Scan the records below and copy every line that contains the string "computer".

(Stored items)
********

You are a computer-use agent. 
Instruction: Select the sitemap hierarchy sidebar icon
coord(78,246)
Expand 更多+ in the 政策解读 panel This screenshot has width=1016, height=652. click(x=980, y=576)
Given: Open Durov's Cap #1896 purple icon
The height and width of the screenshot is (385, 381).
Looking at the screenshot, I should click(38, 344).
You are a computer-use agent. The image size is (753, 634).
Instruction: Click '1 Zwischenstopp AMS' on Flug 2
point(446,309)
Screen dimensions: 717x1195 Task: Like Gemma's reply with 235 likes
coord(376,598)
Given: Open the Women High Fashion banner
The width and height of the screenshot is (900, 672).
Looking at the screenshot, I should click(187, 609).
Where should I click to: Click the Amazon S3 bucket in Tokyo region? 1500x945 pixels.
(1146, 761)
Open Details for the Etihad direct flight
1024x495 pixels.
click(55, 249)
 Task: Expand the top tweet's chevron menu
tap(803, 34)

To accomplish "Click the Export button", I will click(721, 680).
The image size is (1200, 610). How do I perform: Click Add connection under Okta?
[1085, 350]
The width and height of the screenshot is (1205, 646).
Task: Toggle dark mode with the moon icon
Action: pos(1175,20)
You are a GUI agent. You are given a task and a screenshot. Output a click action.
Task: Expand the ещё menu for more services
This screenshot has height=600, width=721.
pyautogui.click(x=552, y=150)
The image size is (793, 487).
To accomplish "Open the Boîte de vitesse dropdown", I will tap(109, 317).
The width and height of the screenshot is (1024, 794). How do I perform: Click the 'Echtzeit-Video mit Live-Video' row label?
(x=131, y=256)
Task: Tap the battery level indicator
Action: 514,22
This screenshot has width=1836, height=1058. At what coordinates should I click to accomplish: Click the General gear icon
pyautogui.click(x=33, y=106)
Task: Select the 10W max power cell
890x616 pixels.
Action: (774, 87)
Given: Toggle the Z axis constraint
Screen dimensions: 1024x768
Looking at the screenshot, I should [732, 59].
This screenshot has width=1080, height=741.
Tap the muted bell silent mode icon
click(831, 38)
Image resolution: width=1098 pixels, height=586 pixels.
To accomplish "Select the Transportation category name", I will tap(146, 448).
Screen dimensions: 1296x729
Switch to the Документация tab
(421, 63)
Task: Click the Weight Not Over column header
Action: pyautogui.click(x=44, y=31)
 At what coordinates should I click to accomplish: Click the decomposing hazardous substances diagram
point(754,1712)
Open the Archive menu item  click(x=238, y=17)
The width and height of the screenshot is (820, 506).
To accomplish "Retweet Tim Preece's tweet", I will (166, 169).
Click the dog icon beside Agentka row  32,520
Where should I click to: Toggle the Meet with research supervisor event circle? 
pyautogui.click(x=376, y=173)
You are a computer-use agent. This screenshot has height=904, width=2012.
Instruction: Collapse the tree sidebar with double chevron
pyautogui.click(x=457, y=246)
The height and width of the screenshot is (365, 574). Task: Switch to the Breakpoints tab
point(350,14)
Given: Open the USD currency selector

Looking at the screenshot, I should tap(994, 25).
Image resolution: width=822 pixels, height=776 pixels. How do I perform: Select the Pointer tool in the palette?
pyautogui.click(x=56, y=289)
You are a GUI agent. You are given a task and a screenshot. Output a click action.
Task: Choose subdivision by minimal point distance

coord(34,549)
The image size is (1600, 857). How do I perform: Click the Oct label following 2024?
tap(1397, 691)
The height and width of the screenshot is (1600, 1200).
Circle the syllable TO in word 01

********

ANSWER SPACE —
You are a computer-use agent. 
You are a computer-use agent. The image size is (753, 634).
You are a computer-use agent. This screenshot has height=904, width=2012.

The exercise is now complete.